Every prediction follows a traceable path through the tree you can read like a set of if-else rules, nothing hidden. The implementation is pure NumPy, no scikit-learn for the tree logic.
One useful property of decision trees is that the algorithm is fully deterministic given the training data. No random initialization, no gradient descent, no convergence questions. Run it twice on the same data and you get the same tree. The only design choices are the splitting criterion, depth limit, and minimum samples to split a node. Everything else follows from those.
How It Works
The core of the algorithm is the split selection criterion:
- Gini Impurity: Measures class mixing at a node. Computed as
1 − Σ(pᵢ²), where pᵢ is the proportion of class i. A pure node has Gini = 0; a maximally mixed two-class node has Gini = 0.5. Gini is cheaper to compute than entropy (which uses logarithms) and produces very similar splits in practice. - Best split search: For each feature, every unique value is considered as a candidate threshold. Each candidate is scored by computing the weighted Gini of the two resulting child nodes:
(n_left/n) * gini_left + (n_right/n) * gini_right. The feature-threshold pair with the lowest weighted Gini is selected. - Stopping conditions: Recursion halts when the maximum depth is reached, the node is already pure (Gini = 0), or the number of samples falls below
min_samples_split. - Leaf assignment: Each leaf stores the majority class among its training samples and outputs that class for any test point that reaches it.

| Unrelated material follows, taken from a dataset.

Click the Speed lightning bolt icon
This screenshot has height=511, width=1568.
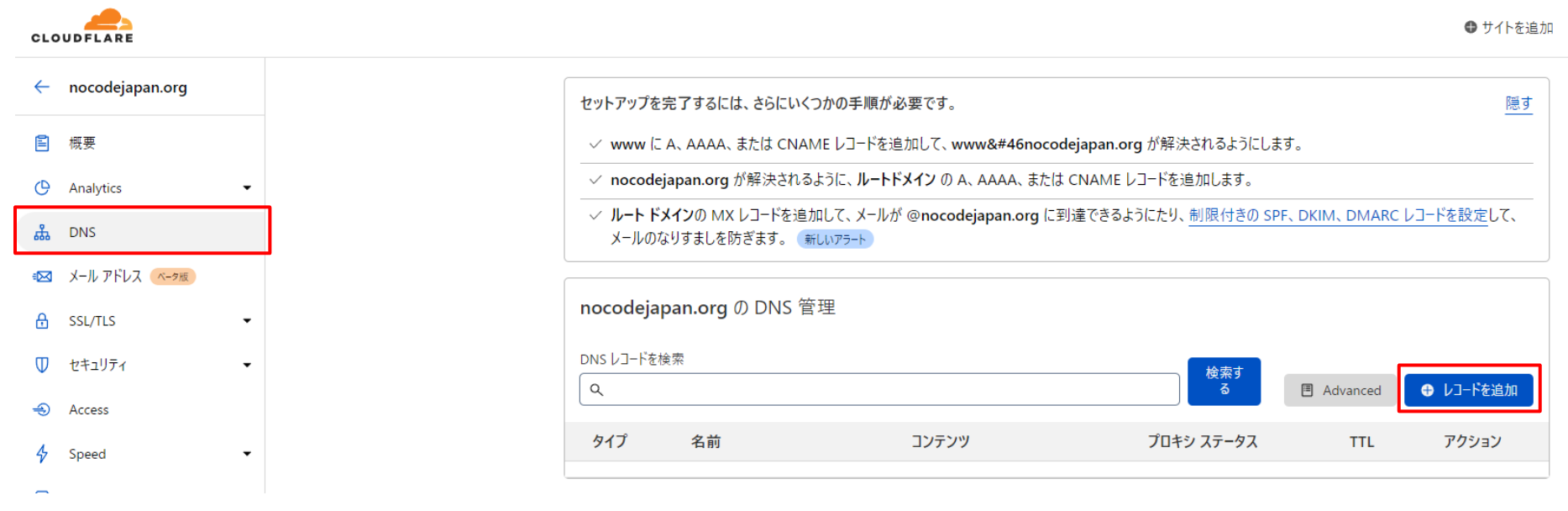42,454
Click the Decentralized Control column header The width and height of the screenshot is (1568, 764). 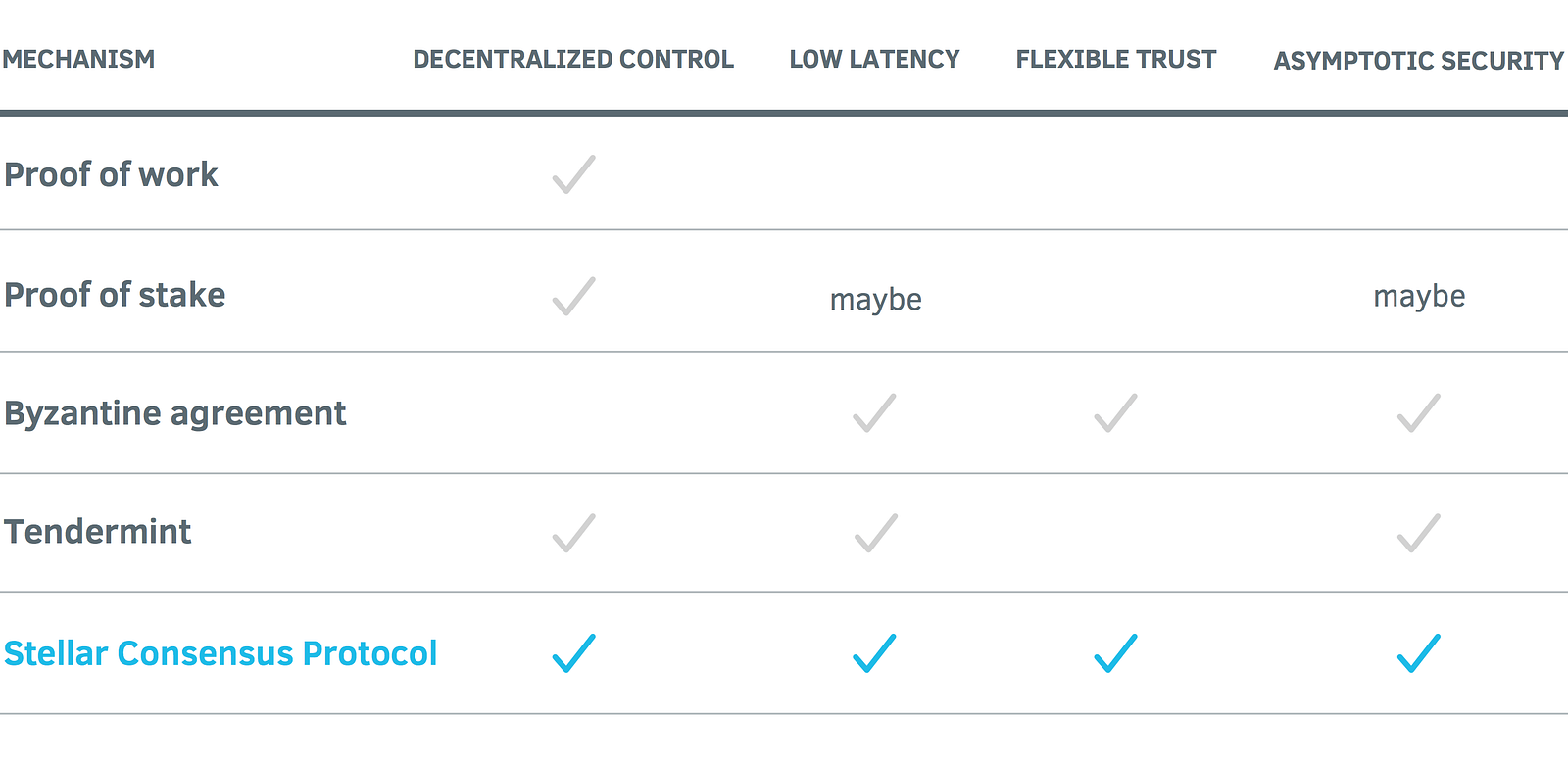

The brute-force search over all features and thresholds is O(n * d) per node where d is the number of features and n is the samples at that node. For small datasets like Iris this is instant. For larger datasets with many unique feature values, you would typically sort each feature column once and scan thresholds in order, or use approximate histogram-based methods.
Results & Notebook
Tested on the Iris dataset (150 samples, 3 classes) with an 80/20 split and max_depth = 5. The from-scratch tree hits 100% test accuracy, matching scikit-learn's DecisionTreeClassifier on the same split.
Iris is a clean starting point: the classes are separable enough that a correct implementation should hit 100%, making it easy to catch logic errors in the Gini computation or split search. A mistake in the weighted Gini formula, for instance, typically produces splits that look reasonable but miss the true optimum, causing a few misclassifications you can directly inspect.
Setting max_depth = 5 gives more capacity than Iris actually needs. In practice the tree stops growing at depth 3 because all leaves are pure by then. Increasing max_depth further has no effect on this dataset. The interesting experiment is reducing it: at max_depth = 2 you can still achieve 96-97% accuracy, which shows how much structure Iris has along just two or three decision boundaries.